Long Island’s housing stock includes relatively few apartments and townhouses, and much of it is out of reach for lower and middle income families. Close to 2 in 5 households spend more than half of their income on rent or mortgage payments, and nearly 90 percent of Index respondents cite a lack of affordable housing as a “serious” or “very serious” problem. According to an analysis of Census data presented in the report, Long Island home prices more than doubled from 2000 to 2006, but inflation-adjusted incomes remained stagnant.

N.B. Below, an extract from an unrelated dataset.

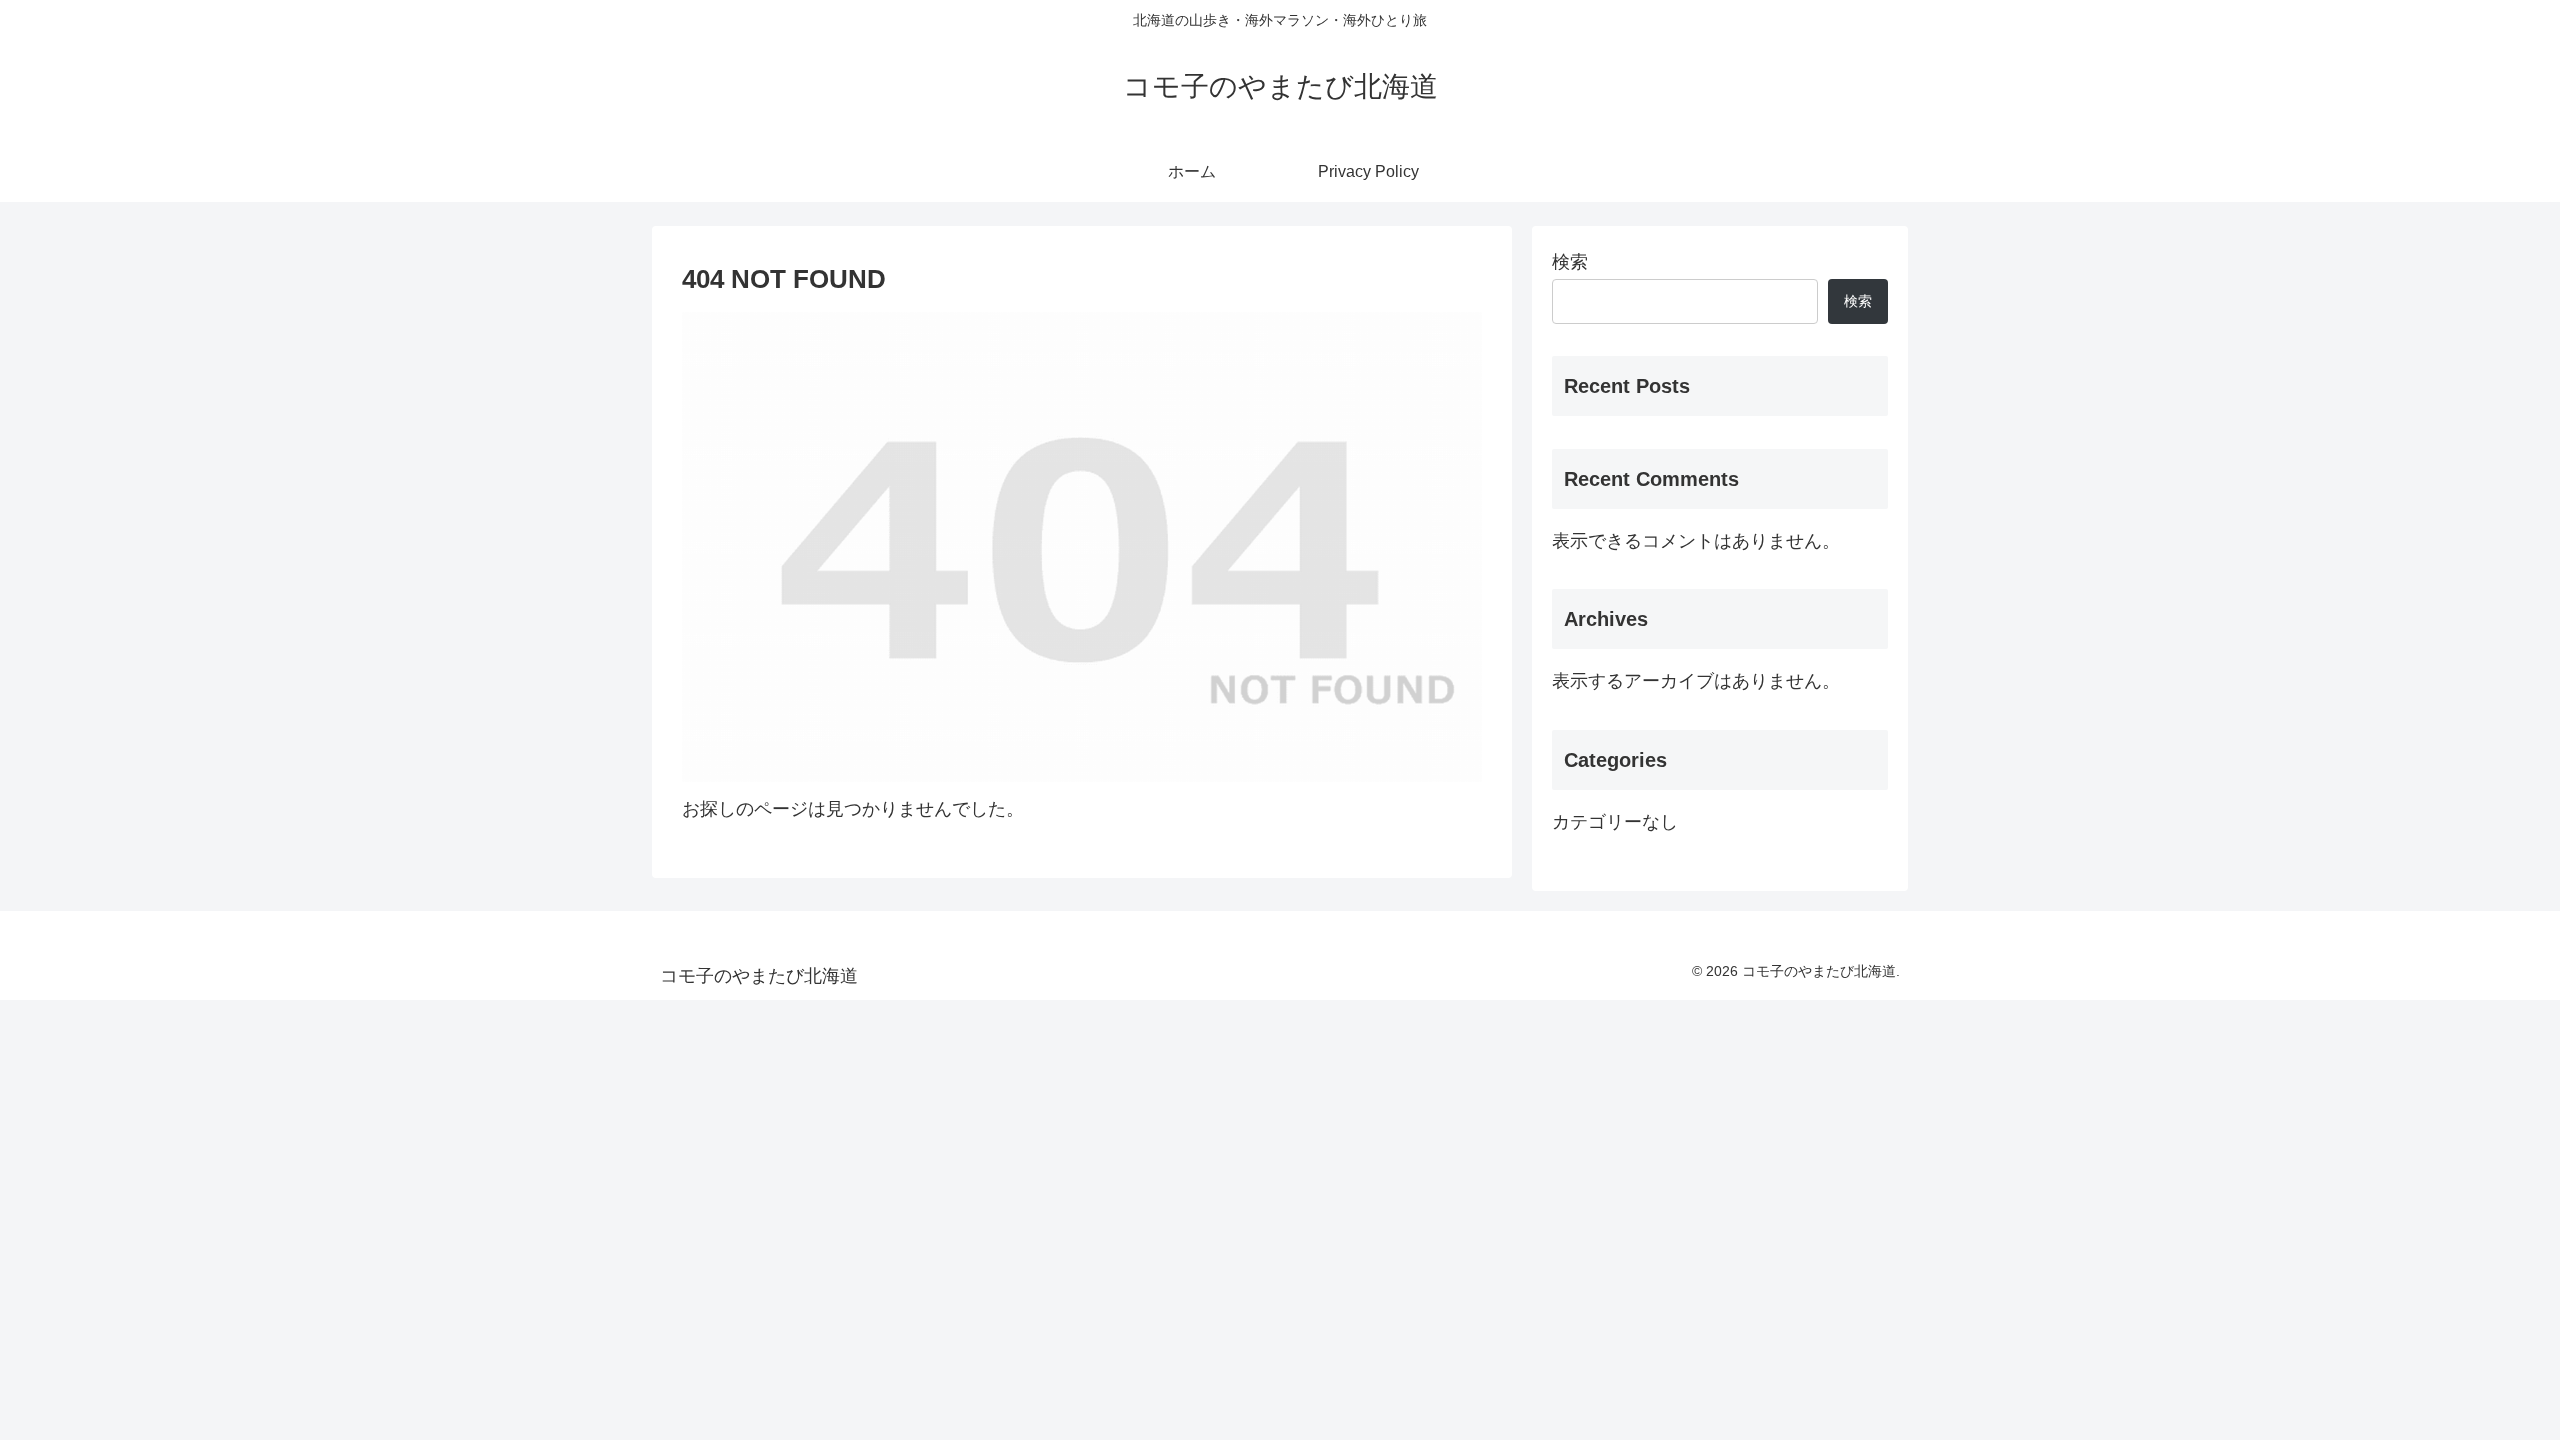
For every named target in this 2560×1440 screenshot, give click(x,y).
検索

Eighty-five percent of Long Islanders currently live in single family homes, more than in other NYC suburbs. But housing prices and demographic changes are creating a strong demand for an alternative. Seniors and empty-nesters favor homes that are “close to downtown” and require “minimal home maintenance,” according to the Index. Clearly, perceived public resistance to higher-density downtown development has been overstated (see graph above).
With developable open space on Long Island quickly disappearing, the Index concludes that it just makes sense to increase housing and mixed-use development in the more than 100 downtowns in Nassau and Suffolk. With incentives to encourage higher density development, municipal zoning regulations that require new developments to include affordable housing, and local leaders willing to embrace transit-oriented development, more than half of Long Island’s long-term housing needs could be met in the region’s downtowns, according to the Index.
The report also examined transportation trends and found significant increases in “reverse commute” and Intra-Island trips by transit due to an expanding Long Island job market, even as overall LIRR ridership fell post-9/11. This finding lends strong support to the development of the Third Track project, an initiative strongly advocated for by a Tri-State-led coalition of labor, environmental, business and civic groups on Long Island. Also notable was a large increase in bus ridership across Long Island’s three bus systems, making the case that the historically neglected systems need greater support.
Long Island elected officials commended the report and its findings at a release earlier this week. But 4 years after the first Long Island Index was released, there is still no coordinated effort to forge policies that address the problems it identified. Nassau County Executive Tom Suozzi has pushed the Nassau Hub as the centerpiece of a “New Suburbia” concept centered around transit-accessible, walkable, dense downtowns, but the county has said little in regards to new transit service required to support the project. (Nassau County has not helped its case by continuing to hold its contribution to Long Island Bus funding below 1999 levels [see MTR # 564].)
Several local communities are working to regrow their downtowns, as was evident at last year’s Vision Long Island Smart Growth Summit, but just as many continue to approve big-box projects which encourage driving, and NYSDOT’s Region 10 office abets them with reflexive road-widening projects. An MTA transit village program or an embrace of smart growth concepts by NYSDOT Region 10 would add state support to the smart growth momentum which exists at the local and county levels, and help fix some of the Island’s most pressing issues.
Great chart – reminds me of the Onion story from a few years ago – “Americans support more use of mass transit – by other people.”